23)彼女の哲学はここにとどまり、その哲学エッセイはついには「芸術」で終り、魂や、意識というレベルには到達しない。シュタイナーの「死について」やヘミシンクの「死後探索」のような見てきたような「芸術(つくりごと)」にも納得いかないが、池田晶子の小気味よさも、いまいち深まっていかない。

24)「人生とは何であるのか」とは、改めて問うてみると、なんか当たり前で馬鹿みたいですが、まさか、とんでもない。この問いのとんでもなさに気がつかないのは、問いの問い方を誤っているからに違いない。p96「問いの構造」

25)ここでの彼女の直観は正しいであろう。彼女の問い掛けはどこか違っている。問いは問いとしてあり、究極の問いには答えはない。これが正解である。

26)ソクラテス 死ぬとはどういうことなのかわからないから、僕は哲学しているのであって、哲学すれば楽に生きられるかもしれないと思うから哲学しているのではない。p154「あたしは悪妻クサンチッピだ」

27)無知の知。知りえないことがある、ということを知ることこそ、神秘への旅立ちであり、マーケットプレイスへの帰還であるはずである。

28)科学の限界を認識しつつ、しかし宗教に肩入れせず、それらを正確に「考える」ことができるのが「哲学」、その本来の役割なのだ。p180「しごとのデッサン」

29)今回の彼女の生における「哲学エッセイ」は、この辺りに座礁してしまったのだろう。

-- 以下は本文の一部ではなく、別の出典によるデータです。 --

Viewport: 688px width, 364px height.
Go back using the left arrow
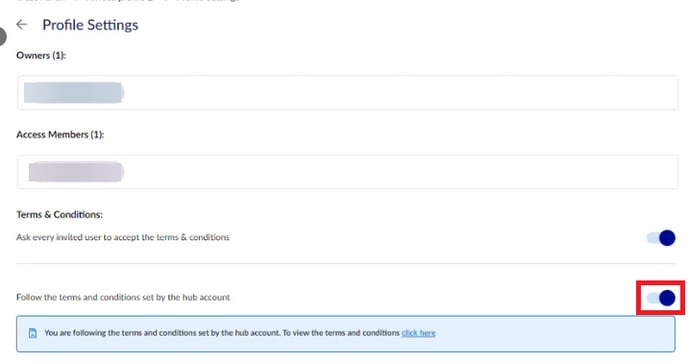coord(22,25)
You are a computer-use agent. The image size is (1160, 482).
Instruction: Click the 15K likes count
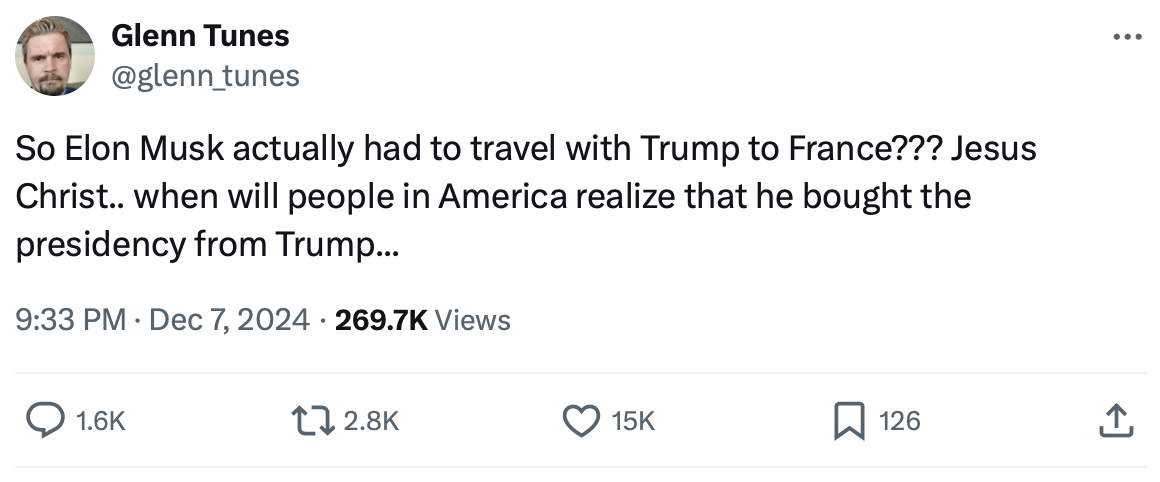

30)最後になりますけれども、謎、謎を自覚するということに尽きるということ、私は必ずここに戻ってきてしまいます。たとえば、普通我々はあまり気にしないで、私が死んだらという言い方をしますけれども、この場合、時間というものを前提としているわけです。でも、その時間とは何かと考えると、またこれもまた難しい問題がでてきて、過去も未来も現在も観念だということがわかります。p243「存在の謎は、果てしなく」

31)おそらく彼女は、その問いかけを間違ったのである。何事でもWhatで問いかけてしまった。そして答えを期待した。WhoとかHowとか、Whereで問いかけて、しかも答えなど期待しない時、観念などはるかに超越した「実存」が現れたはずなのである。